The (Almost) Complete History of ‘Fake News’

Written by on April 7, 2018 in Entertainment, Media & Arts, Social Media with 0 Comments

Image via Alamy / BBC

By Mike Wendling | BBC


In record time, the phrase morphed from a description of a social media phenomenon into a journalistic cliche and an angry political slur. How did the term “fake news” evolve – and what's next in the world of disinformation?

It was mid-2016, and Buzzfeed's media editor, Craig Silverman, noticed a funny stream of completely made-up stories that seemed to originate from one small Eastern European town.

“We ended up finding a small cluster of news websites all registered in the same town in Macedonia called Veles,” Silverman recalls.

He and a colleague started to investigate, and shortly before the US election they identified at least 140 fake news websites which were pulling in huge numbers on Facebook.

The young people in Veles may or may not have had much interest in American politics, but because of the money to be made via Facebook advertising, they wanted their fiction to travel widely on social media.
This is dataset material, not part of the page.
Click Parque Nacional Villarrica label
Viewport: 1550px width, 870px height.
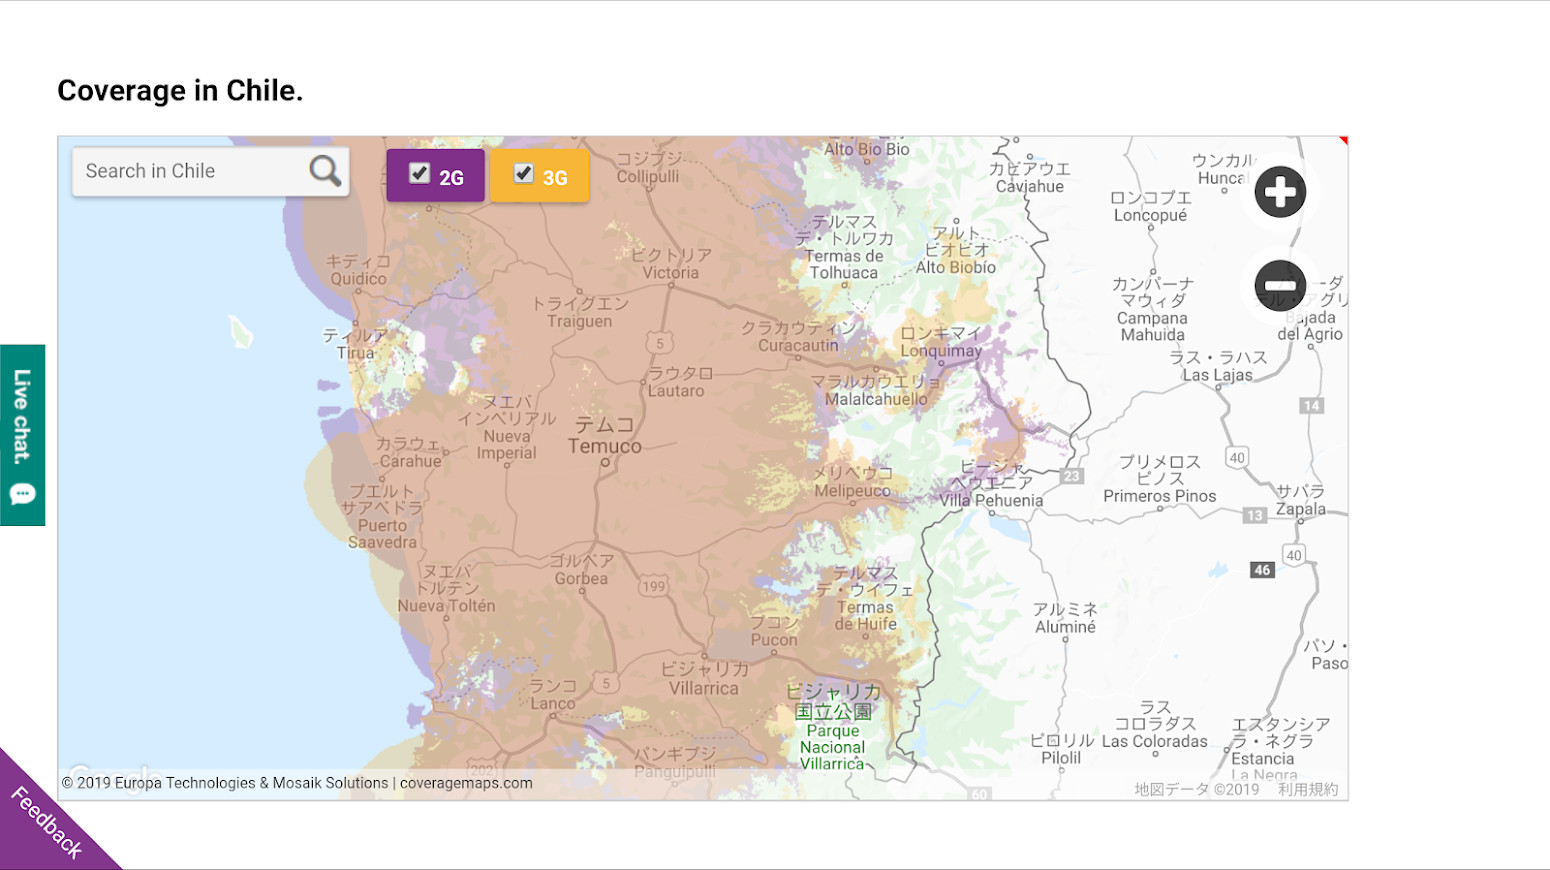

The US presidential election – and specifically Donald Trump – was (and of course still is) a very hot topic on social media.
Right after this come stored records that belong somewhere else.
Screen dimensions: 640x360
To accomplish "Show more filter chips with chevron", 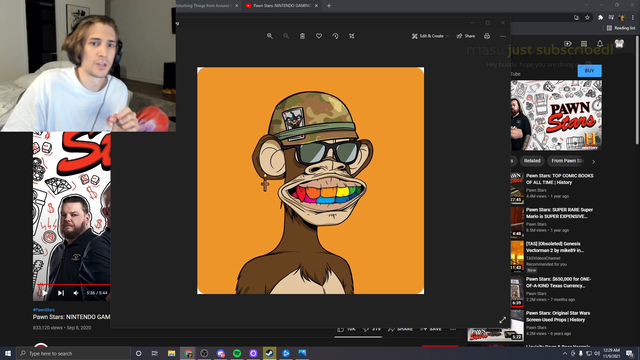I will click(593, 162).
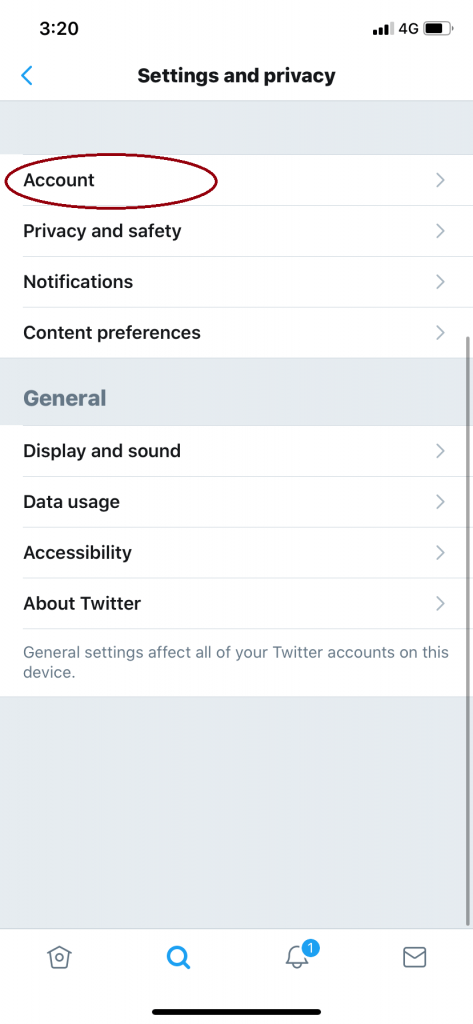Tap the battery status icon
Screen dimensions: 473x1024
point(438,29)
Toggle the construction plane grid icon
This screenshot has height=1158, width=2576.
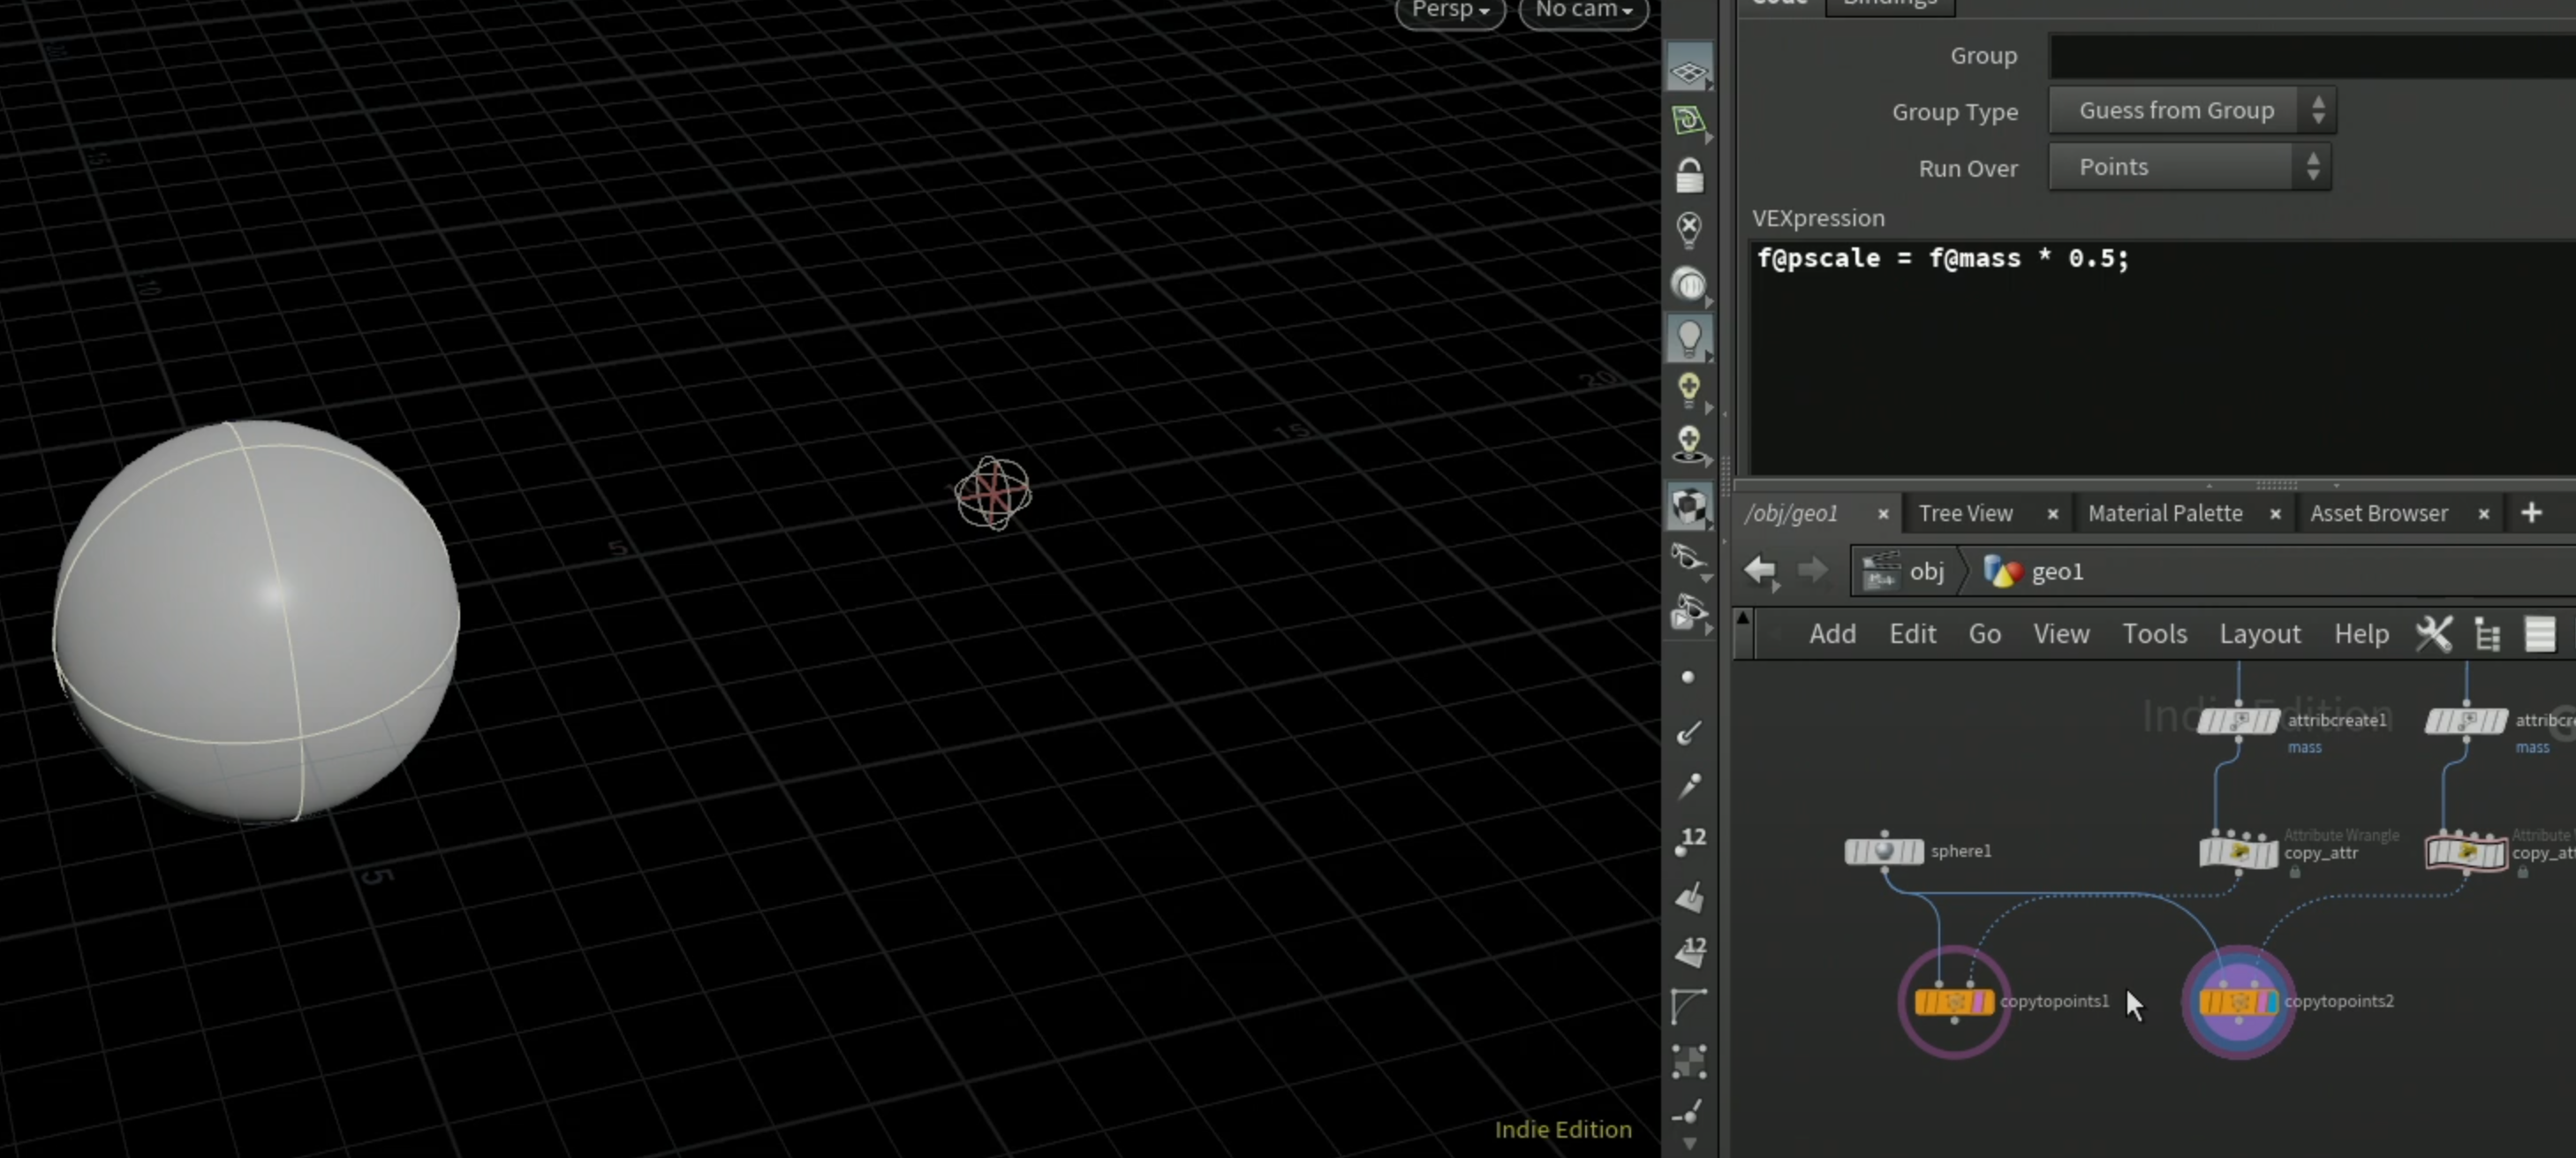(1689, 70)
And so the Macedonians and other purveyors of fakery wrote stories with headlines such as “Pope Francis Shocks World, Endorses Donald Trump for President” and “FBI Agent Suspected in Hillary Email Leaks Found Dead in Apparent Murder-Suicide”.

They were completely false. And thus began the modern – and internet-friendly – life of the phrase “fake news”.

Nothing new here

Misinformation, spin, lies and deceit have of course been around forever. But what Silverman and others uncovered was a unique marriage between social media algorithms, advertising systems, people prepared to make stuff up to earn some easy cash and an election that gripped a nation and much of the world.

In the wake of President Trump's victory, BBC Trending delved into the huge world of pro-Trump Facebook groups. Inside those hyper-partisan spaces there were some outright falsehoods circulating.

But most of the content was more traditional political communication: puffery, drumbeating, and opponent-slagging. There were memes showing Trump as a fearless leader, support for his pledges to deport illegal immigrants, and potted biographies describing the candidate as “the very definition of the American success story.” It was hardly balanced stuff – but nor did much of it qualify as “fake news”.

But pundits scrambling to explain the shock result (and in many cases, their own follies) turned to “fake news” as one possible explanation.

Enter politics

The phrase now evokes much more than those get-rich-quick Macedonian teenagers. President Trump even gave out “Fake News Awards” to reporters who had made errors or poor predictions – with a special nod to all reporting on the ongoing and very real investigations into collusion between the Trump campaign and Russia.

But to say that President Trump was the first politician to deploy the term would itself be, well, “fake news”.

On 8 December 2016, Hillary Clinton made a speech in which she mentioned “the epidemic of malicious fake news and false propaganda that flooded social media over the past year.”

“It's now clear that so-called fake news can have real-world consequences,” she said. “This isn't about politics or partisanship. Lives are at risk… lives of ordinary people just trying to go about their days, to do their jobs, contribute to their communities.”

Some journalists at the time interpreted her remarks as a reference to “Pizzagate”, a bonkers conspiracy theory which sprouted and grew to tremendous proportions online.

It started with a rumour that sex slaves were being held under a Washington pizza restaurant, and ended a couple of days before Clinton's speech, when a man entered the busy family-friendly restaurant with a rifle. Nobody was injured, and the man was arrested and sentenced to four years in jail.

But in that speech, Clinton also asked her audience to help “protect our democracy”. Other reporters interpreted that more broadly as a reference to the election.

President-elect Trump took up the phrase the following month, in January 2017, a little over a week before taking office. In response to a question, he said “you're fake news” to CNN reporter Jim Acosta. Around the same time he started repeating the phrase on Twitter.

“That signalled to the many people out there who were supporting Trump and running websites supportive of him, that he was saying ‘OK, we're going to take this term and make it ours',” Silverman says.

The fake news horse had not just bolted from the stable, it was off and running.